核心概念#
亞洲語言及非羅馬拼音式語言的輸入一直是個難題。中文輸入法在過去 25 年經歷了從自然音節編碼、到偏旁拆字、再回歸自然音節輸入的螺旋式發展。輸入法的效率取決於漢字編碼的平均長度和尋找按鍵的時間,兩者需同時優化。
1. 輸入法與編碼#
- 漢字編碼分為兩部分:拼音編碼(對應語音)和消除歧義性的編碼(一音多字問題)
- 全拼輸入法與漢語拼音標準一致,容易學習;雙拼輸入法將每個聲母和韻母壓縮為一鍵,但帶來三個問題:
- 增加了編碼上的歧義性(26 鍵要映射 50 多個聲母韻母)
- 拆分聲母韻母的過程會讓思維變慢
- 前後鼻音、捲舌音等容錯性不好
- 早期的各種編碼輸入法(如五筆)追求減少擊鍵次數,卻忽視了尋找按鍵的時間和中斷思維的問題
- 認知科學證明:使用複雜編碼輸入法的人在脫稿打字時,速度只有看稿打字的 1/2 到 1/4
最終用戶選擇了全拼輸入法,因為它不需要專門學習、輸入自然不中斷思維、編碼較長反而有資訊冗餘量和容錯性。拼音輸入法的主要工作就是解決一音多字的歧義性。
2. 輸入一個漢字需要敲多少個鍵——談談香農第一定理#
- GB2312 字符集有 6700 多個常用漢字,用 26 個字母編碼:
- 不考慮頻率分布:兩個字母組合只能編碼 676 個,三個字母需要敲 2.1 次鍵
- 以詞為單位統計(詞的資訊熵約 8 比特):每個漢字平均約 1.7 次鍵
- 考慮上下文相關性(基於統計語言模型,資訊熵降到約 6 比特):每個漢字只需 1.3 次鍵
- 香農第一定理:對於一個資訊,任何編碼的長度都不小於它的資訊熵。

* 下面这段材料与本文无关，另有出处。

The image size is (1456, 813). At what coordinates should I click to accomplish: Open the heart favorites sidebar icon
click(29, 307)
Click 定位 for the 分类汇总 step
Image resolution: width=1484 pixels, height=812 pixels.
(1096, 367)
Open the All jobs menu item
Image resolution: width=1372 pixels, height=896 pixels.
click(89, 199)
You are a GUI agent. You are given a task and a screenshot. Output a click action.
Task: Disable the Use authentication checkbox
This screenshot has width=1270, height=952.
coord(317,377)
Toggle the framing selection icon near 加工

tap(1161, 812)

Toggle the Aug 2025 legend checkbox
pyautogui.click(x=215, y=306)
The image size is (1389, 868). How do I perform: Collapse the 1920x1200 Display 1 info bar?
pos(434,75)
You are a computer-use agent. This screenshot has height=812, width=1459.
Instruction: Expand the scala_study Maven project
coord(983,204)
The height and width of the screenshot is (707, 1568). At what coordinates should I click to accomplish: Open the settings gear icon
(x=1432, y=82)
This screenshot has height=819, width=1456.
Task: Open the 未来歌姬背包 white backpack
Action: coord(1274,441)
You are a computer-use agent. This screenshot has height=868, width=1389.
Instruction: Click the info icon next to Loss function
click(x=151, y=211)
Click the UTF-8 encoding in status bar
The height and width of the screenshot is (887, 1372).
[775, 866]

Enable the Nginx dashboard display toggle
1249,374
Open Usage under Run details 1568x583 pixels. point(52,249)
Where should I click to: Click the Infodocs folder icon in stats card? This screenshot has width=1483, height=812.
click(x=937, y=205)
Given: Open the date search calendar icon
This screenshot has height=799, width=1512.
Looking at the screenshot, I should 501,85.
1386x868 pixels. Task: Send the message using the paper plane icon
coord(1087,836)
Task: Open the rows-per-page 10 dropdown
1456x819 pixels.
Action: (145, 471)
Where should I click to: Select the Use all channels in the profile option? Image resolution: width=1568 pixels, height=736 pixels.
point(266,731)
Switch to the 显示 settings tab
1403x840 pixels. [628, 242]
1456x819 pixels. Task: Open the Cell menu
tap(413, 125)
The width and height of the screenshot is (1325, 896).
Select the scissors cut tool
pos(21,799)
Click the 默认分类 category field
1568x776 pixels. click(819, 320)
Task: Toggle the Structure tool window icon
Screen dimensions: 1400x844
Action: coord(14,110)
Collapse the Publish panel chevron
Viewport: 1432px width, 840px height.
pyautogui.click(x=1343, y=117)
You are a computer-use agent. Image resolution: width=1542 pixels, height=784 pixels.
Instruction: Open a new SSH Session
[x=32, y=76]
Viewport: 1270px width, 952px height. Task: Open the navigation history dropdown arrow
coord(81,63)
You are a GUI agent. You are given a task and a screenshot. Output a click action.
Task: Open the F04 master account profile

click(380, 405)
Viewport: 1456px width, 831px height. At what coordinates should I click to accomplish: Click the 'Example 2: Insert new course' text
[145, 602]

因此漢字資訊熵就是輸入法平均編碼長度的理論下限
- 漢語全拼的平均長度為 2.98,只要利用上下文解決一音多字問題,每分鐘輸入 100 個字完全可能
3. 拼音轉漢字的算法#
- 拼音轉漢字本質上是一個通信問題:將拼音串轉換為漢字串
- 每個拼音對應多個候選漢字,構成一張網格圖(Lattice)
- 目標是在給定拼音條件下找到最優的句子:$w_1, w_2, \ldots, w_N = \underset{w \in W}{\text{ArgMax}} , P(w_1, w_2, \ldots, w_N | y_1, y_2, \ldots, y_N)$
- 利用馬爾可夫假設簡化後:$\approx \underset{w \in W}{\text{ArgMax}} \prod_{i=1}^{N} P(w_i|w_{i-1}) \cdot P(y_i|w_i)$
- 取對數後,尋找最大概率的問題轉化為尋找最短路徑的問題,可用動態規劃(Viterbi 演算法)求解
- 這與衛星導航中尋找兩地最短距離的數學模型完全相同
4. 延伸閱讀:個性化的語言模型#
- 不同人因文化背景、用詞習慣不同,應有各自的個性化語言模型
- 訓練個性化模型的步驟:
- 將文本按主題分成多個類別 $C_1, C_2, \ldots, C_{1000}$
- 對每個類找到其 TF-IDF 特徵向量
- 統計某個人輸入的文本,得到其特徵向量 $Y$
- 計算 $Y$ 和各類特徵向量的余弦距離
- 選擇前 $K$ 個最近的類對應文本,訓練用戶特定語言模型 $M_1$
- 將個性化模型 $M_1$ 與通用模型 $M_0$ 做線性插值:$P’(w_i|w_{i-1}) = \lambda \cdot P_0(w_i|w_{i-1}) + (1-\lambda) \cdot P_1(w_i|w_{i-1})$
- 線性插值的模型比最大熵模型效果略差,但能得到大約 80% 的收益,Google 拼音輸入法就是這麼實現的
本章小結#
漢字的輸入過程本身就是人和計算機的通信,好的輸入法會自覺或不自覺地遵循通信的數學模型。要做出最有效的輸入法,應當自覺使用資訊論做指導。